Data listing
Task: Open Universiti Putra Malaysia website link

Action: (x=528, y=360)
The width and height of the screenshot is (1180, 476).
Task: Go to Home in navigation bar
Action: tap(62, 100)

- **Aim**: Can you update the listing above so that every "website link" becomes "web page", with everything else left unchanged?

- **The completed task**:
Task: Open Universiti Putra Malaysia web page

Action: (x=528, y=360)
The width and height of the screenshot is (1180, 476).
Task: Go to Home in navigation bar
Action: tap(62, 100)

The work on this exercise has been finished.